Quali sono le fatiche e le gioie più grandi sperimentate alla guida delle piccole comunità mongole?  

«La fatica maggiore è imparare a padroneggiare la lingua e conoscere bene questa cultura che, come dicevo, è complessa: ciò richiede anni e molto lavoro. Ma le gioie sono grandi. Poter svolgere il mio ministero in questa terra dove Cristo non è conosciuto è una delle grazie più grandi che ho ricevuto. È commovente vedere lo stupore di uomini e donne che cominciano a conoscere un Dio personale, un Dio che perdona. È commovente constatare l’azione del Signore nei cuori delle persone che si sentono guarite e liberate da molte paure. Accompagnare un popolo che non conosce Cristo, rispondere agli interrogativi (anche molto spiazzanti) che pone su di Lui, sostenere quanti iniziano a seguirlo, impone di andare all’essenziale della propria fede e anche questa, per me, è una grazia. Questo processo verso l’essenziale porta da un lato a cogliere tutta la propria inadeguatezza e a far spazio all’agire del Signore, dall’altro a stare sempre più aggrappati a Lui in favore di tutti e, quando si presentano problemi insormontabili, a vivere con una intensità speciale la preghiera di intercessione».

 

I fedeli sentono la vicinanza e il sostegno di tutta la Chiesa?  

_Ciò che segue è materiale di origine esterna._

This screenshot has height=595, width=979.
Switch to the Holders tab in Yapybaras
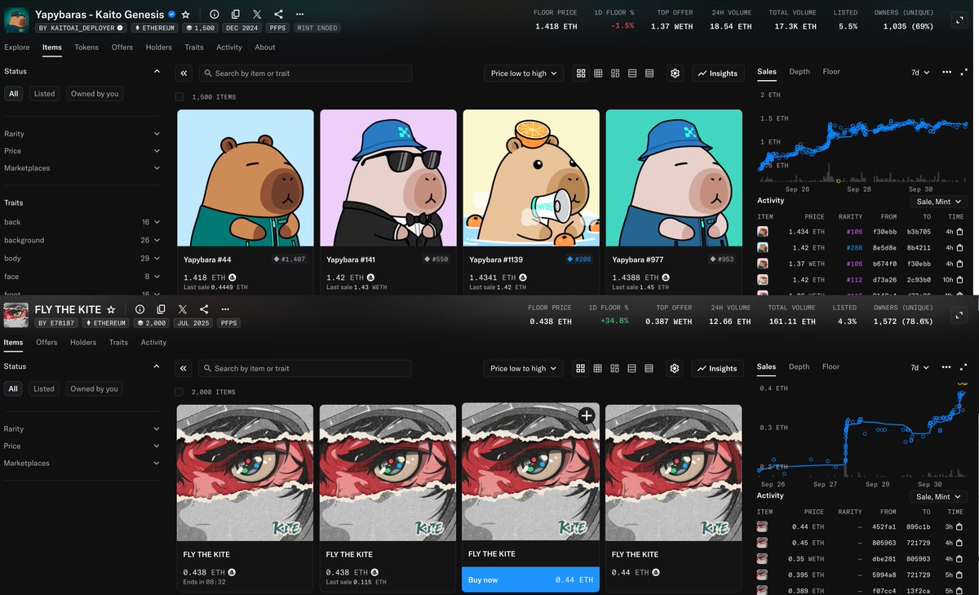(x=159, y=47)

«In un Paese a maggioranza buddista nel quale essere cristiani può comportare qualche sottile forma di discriminazione, i fedeli si sentono un piccolo gregge, ma sanno che il legame con la Chiesa esiste ed è saldo. Riescono a percepirlo proprio quando incontrano fedeli di altri Paesi oppure quando ascoltano l’Angelus del Papa, che noi trasmettiamo e traduciamo. Alcuni giovani hanno partecipato alle Giornate Mondiali della Gioventù: è stata un’esperienza molto importante per loro anche se, abituati a vivere in un paese scarsamente popolato, sono rimasti un po’ scioccati dalle folle oceaniche».

 

Cosa pensa che la giovane Chiesa mongola stia portando in dono alla Chiesa tutta?  

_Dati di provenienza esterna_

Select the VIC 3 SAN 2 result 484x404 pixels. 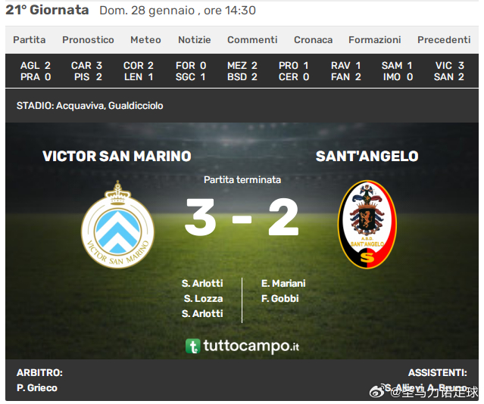point(449,71)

«Direi una sorta di freschezza delle origini, la bellezza semplice e la letizia di uomini donne e bambini che hanno scoperto Gesù da pochi anni e cominciano a camminare dietro a Lui. La Chiesa è nata per evangelizzare, per portare il lieto annuncio a tutti gli uomini: probabilmente nei Paesi di antica tradizione cristiana questa dimensione è meno visibile o è data per scontata. Qui, invece, tale dimensione risplende, mostrando che questa è, e continua ad essere, la missione della Chiesa. Allo stesso tempo penso che la Chiesa riceva in dono la ricchezza del patrimonio culturale mongolo e nuovi occhi con i quali contemplare il Signore. La storia del cristianesimo è la storia dell’annuncio ma anche dello sguardo offerto dai popoli man mano raggiunti dal messaggio di salvezza».

 

E questa piccola Chiesa mongola cosa sta ricevendo in dono dalla Chiesa?  

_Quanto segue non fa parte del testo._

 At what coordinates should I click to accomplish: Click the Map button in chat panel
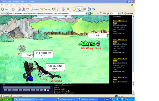(37, 90)
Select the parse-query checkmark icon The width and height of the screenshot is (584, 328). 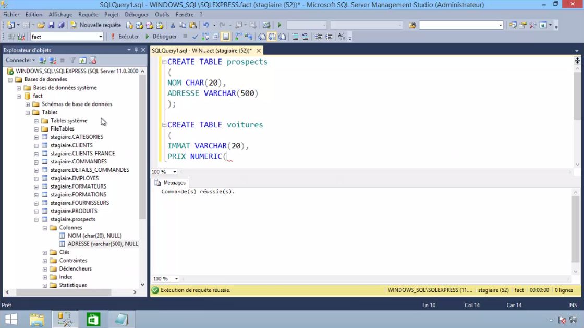coord(194,36)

«Il sostegno, la consapevolezza del legame che ci unisce alle tutte le comunità cristiane del mondo e la conferma della nostra fede. Porto un esempio: volevamo tradurre il messale romano completo in lingua mongola e lo abbiamo potuto fare grazie al decisivo aiuto della Congregazione per il Culto Divino e la Disciplina dei Sacramenti: per anni abbiamo lavorato insieme e nel 2016 il testo ha ricevuto l’approvazione della Santa Sede. Non abbiamo vissuto questa approvazione come un atto formale: essa ha realmente fatto sentire le nostre comunità in comunione con tutta la Chiesa, ci ha fatto sentire sotto lo sguardo del successore di Pietro che conferma nella fede».